When a security event occurs, whether at an application level or on the network, Cumulocity IoT enables applications and agents to write audit logs, which are persistently stored and cannot be externally modified after being written.
Cumulocity IoT also writes its own audit records related to login and device control operations. Administrators are also alerted to security events as they occur so remedial action can be taken.
In addition, the security model in Cumulocity IoT can be extended by third parties, such as those partners in the Software AG IoT ecosystem, offering additional capabilities, such as full public key infrastructure, intrusion detection and prevention solutions.

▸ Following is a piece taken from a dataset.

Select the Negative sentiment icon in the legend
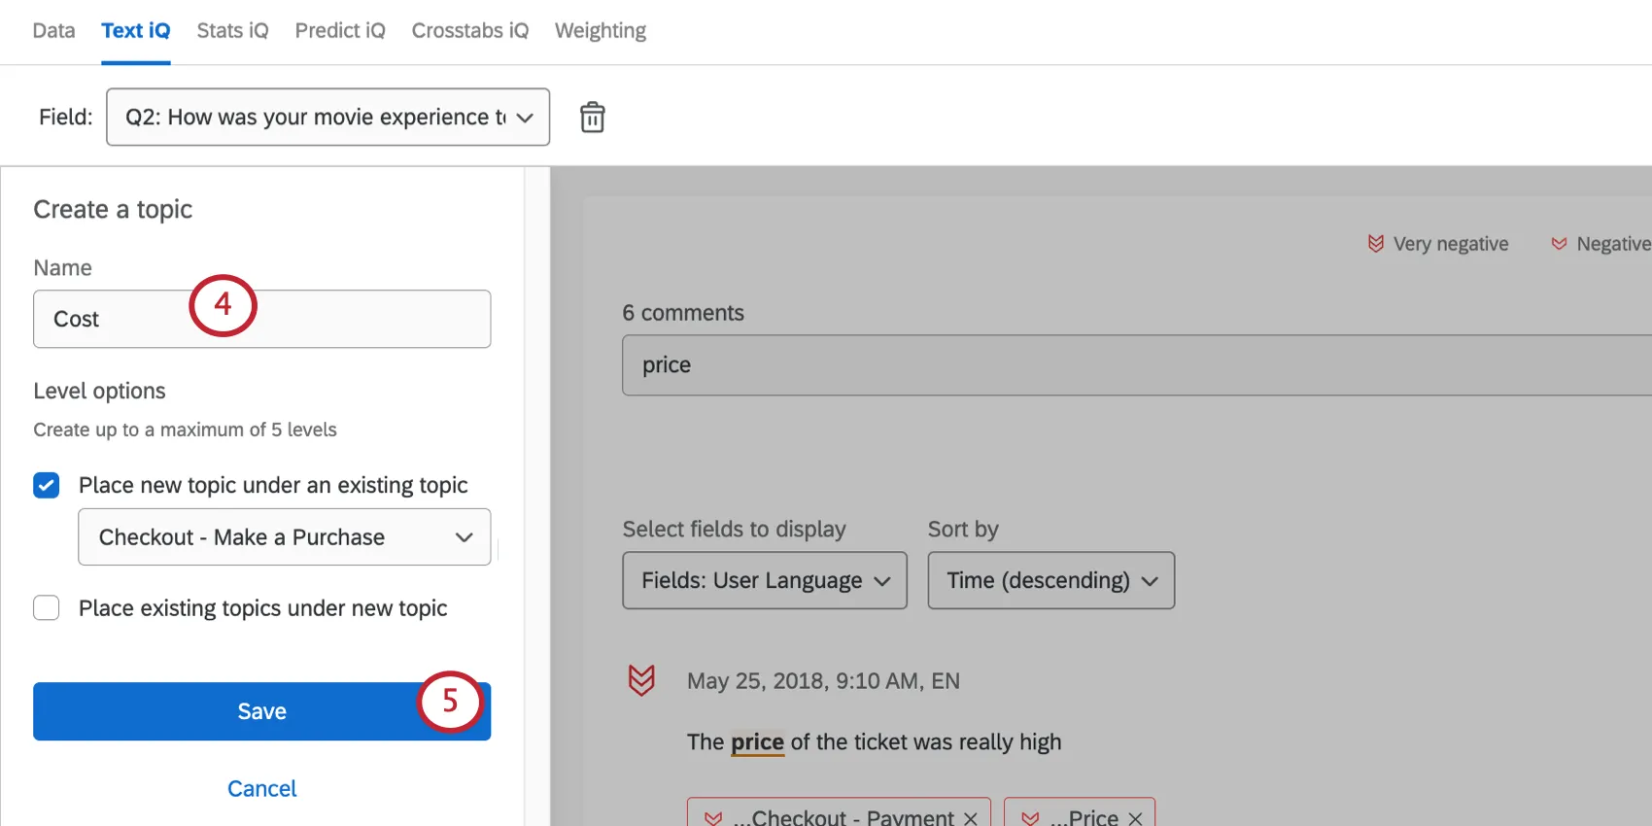1561,243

Security and our cloud hosting partners
Making sure Cumulocity IoT is secure doesn’t stop at software design and development. Our cloud hosting partners play a critical role. They help ensure the resilience and performance of Cumulocity IoT meets the expectations of any mission critical system and that the servers, storage and network devices are physically secure.
We have a range of strategic hosting partner options. All Cumulocity IoT Standard Tenant accounts are hosted on Amazon Web Services. AWS has been certified according to ISO 27001 and PCI DSS as well as other security standards, features extensive physical security measures and is independently audited.
Our hosting partners are chosen to ensure customers receive the best possible performance from their implementation of Cumulocity IoT in any location. Not only do the data centers have the capacity and redundancy to easily cope with managing tens of thousands of devices, their locations are carefully selected to ensure the best bandwidth and low-latency connections.